### Records for the task
(begin)

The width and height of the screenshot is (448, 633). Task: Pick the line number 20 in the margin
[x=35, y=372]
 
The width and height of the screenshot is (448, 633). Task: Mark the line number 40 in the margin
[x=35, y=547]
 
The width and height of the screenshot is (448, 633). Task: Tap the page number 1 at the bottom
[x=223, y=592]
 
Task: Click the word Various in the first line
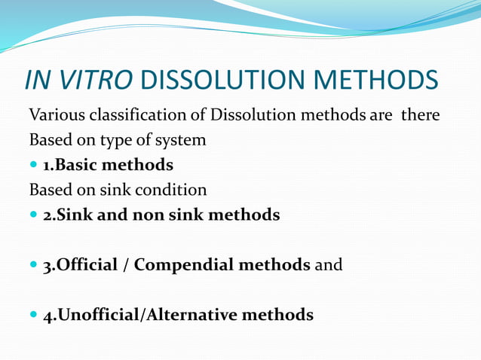56,116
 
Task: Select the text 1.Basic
72,165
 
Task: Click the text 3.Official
80,265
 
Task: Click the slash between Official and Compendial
125,265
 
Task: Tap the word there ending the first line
420,116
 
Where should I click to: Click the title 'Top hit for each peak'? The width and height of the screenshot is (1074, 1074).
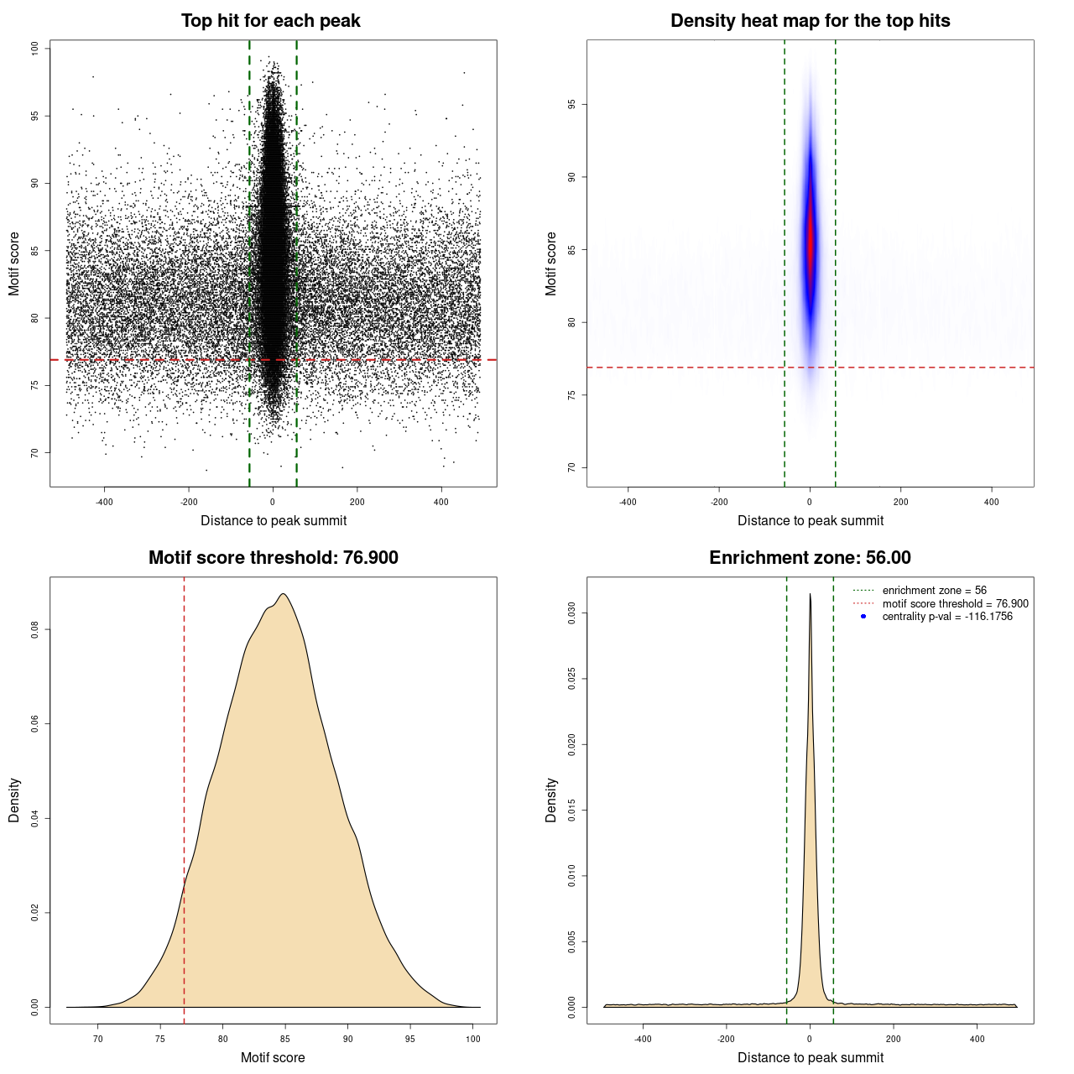(x=270, y=21)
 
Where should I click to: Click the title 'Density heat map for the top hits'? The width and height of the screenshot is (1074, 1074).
(x=810, y=21)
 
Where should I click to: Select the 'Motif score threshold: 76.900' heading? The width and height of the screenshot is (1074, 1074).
(x=273, y=558)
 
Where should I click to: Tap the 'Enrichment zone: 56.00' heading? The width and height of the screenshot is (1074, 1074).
(x=810, y=558)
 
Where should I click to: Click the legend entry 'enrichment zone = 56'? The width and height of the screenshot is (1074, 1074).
(x=934, y=591)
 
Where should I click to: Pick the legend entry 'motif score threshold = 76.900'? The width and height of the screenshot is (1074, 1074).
(x=955, y=603)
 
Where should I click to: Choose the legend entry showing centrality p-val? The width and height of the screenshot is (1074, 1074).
(x=947, y=617)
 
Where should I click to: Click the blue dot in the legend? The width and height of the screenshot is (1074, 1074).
(x=863, y=617)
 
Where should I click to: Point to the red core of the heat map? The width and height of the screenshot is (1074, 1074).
(x=811, y=239)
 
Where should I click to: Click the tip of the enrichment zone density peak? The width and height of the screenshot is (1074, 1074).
(x=810, y=594)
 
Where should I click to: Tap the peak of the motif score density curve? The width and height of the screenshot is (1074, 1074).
(x=284, y=594)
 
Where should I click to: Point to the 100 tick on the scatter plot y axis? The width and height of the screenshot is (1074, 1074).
(x=35, y=49)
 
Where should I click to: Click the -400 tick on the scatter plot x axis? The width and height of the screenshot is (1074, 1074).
(x=104, y=502)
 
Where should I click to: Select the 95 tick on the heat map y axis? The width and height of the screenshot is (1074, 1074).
(x=571, y=104)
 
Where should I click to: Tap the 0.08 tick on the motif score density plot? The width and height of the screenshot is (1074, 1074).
(x=35, y=629)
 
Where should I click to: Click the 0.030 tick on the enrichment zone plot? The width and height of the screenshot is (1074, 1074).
(x=571, y=613)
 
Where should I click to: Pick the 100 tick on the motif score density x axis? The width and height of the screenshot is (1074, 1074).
(x=473, y=1039)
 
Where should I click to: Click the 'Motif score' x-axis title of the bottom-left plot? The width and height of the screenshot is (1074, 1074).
(x=273, y=1057)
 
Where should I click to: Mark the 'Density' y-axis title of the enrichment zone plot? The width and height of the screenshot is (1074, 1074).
(x=551, y=800)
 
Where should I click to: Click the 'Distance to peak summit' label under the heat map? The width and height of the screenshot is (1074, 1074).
(x=810, y=520)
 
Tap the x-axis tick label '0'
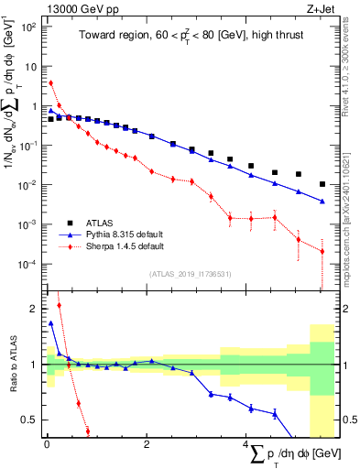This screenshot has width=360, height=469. tap(47, 443)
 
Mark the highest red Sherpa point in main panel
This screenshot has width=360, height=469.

(end)

### Problem
Update the entries above by changing every "screenshot" to "image" and leaving everything else the same. Don't include the pictures.

### Solution below
The width and height of the image is (448, 633). Task: Pick the line number 20 in the margin
[x=35, y=372]
 
The width and height of the image is (448, 633). Task: Mark the line number 40 in the margin
[x=35, y=547]
 
The width and height of the image is (448, 633). Task: Tap the page number 1 at the bottom
[x=223, y=592]
 
Task: Click the word Various in the first line
56,116
 
Task: Select the text 1.Basic
72,165
 
Task: Click the text 3.Official
80,265
 
Task: Click the slash between Official and Compendial
125,265
 
Task: Tap the word there ending the first line
420,116
 
Where should I click to: Click the title 'Top hit for each peak'? The width and height of the image is (1074, 1074).
(x=270, y=21)
 
Where should I click to: Click the title 'Density heat map for the top hits'? The width and height of the image is (1074, 1074).
(x=810, y=21)
 
Where should I click to: Select the 'Motif score threshold: 76.900' heading? The width and height of the image is (1074, 1074).
(x=273, y=558)
 
Where should I click to: Tap the 'Enrichment zone: 56.00' heading? The width and height of the image is (1074, 1074).
(x=810, y=558)
 
Where should I click to: Click the legend entry 'enrichment zone = 56'? The width and height of the image is (1074, 1074).
(x=934, y=591)
 
Where should I click to: Pick the legend entry 'motif score threshold = 76.900'? The width and height of the image is (1074, 1074).
(x=955, y=603)
 
Where should I click to: Choose the legend entry showing centrality p-val? The width and height of the image is (1074, 1074).
(x=947, y=617)
 
Where should I click to: Click the blue dot in the legend? The width and height of the image is (1074, 1074).
(x=863, y=617)
 
Where should I click to: Point to the red core of the heat map? The width and height of the image is (1074, 1074).
(x=811, y=239)
 
Where should I click to: Click the tip of the enrichment zone density peak? The width and height of the image is (1074, 1074).
(x=810, y=594)
 
Where should I click to: Tap the peak of the motif score density curve? The width and height of the image is (1074, 1074).
(x=284, y=594)
 
Where should I click to: Point to the 100 tick on the scatter plot y axis? The width and height of the image is (1074, 1074).
(x=35, y=49)
 
Where should I click to: Click the -400 tick on the scatter plot x axis? The width and height of the image is (1074, 1074).
(x=104, y=502)
 
Where should I click to: Select the 95 tick on the heat map y axis? The width and height of the image is (1074, 1074).
(x=571, y=104)
 
Where should I click to: Tap the 0.08 tick on the motif score density plot? The width and height of the image is (1074, 1074).
(x=35, y=629)
 
Where should I click to: Click the 0.030 tick on the enrichment zone plot? The width and height of the image is (1074, 1074).
(x=571, y=613)
 
Where should I click to: Pick the 100 tick on the motif score density x axis? The width and height of the image is (1074, 1074).
(x=473, y=1039)
 
Where should I click to: Click the 'Motif score' x-axis title of the bottom-left plot? The width and height of the image is (1074, 1074).
(x=273, y=1057)
 
Where should I click to: Mark the 'Density' y-axis title of the enrichment zone plot? The width and height of the image is (1074, 1074).
(x=551, y=800)
 
Where should I click to: Click the 'Distance to peak summit' label under the heat map? The width and height of the image is (1074, 1074).
(x=810, y=520)
 
Tap the x-axis tick label '0'
This image has width=360, height=469. tap(47, 443)
 
Mark the highest red Sherpa point in main panel
This image has width=360, height=469.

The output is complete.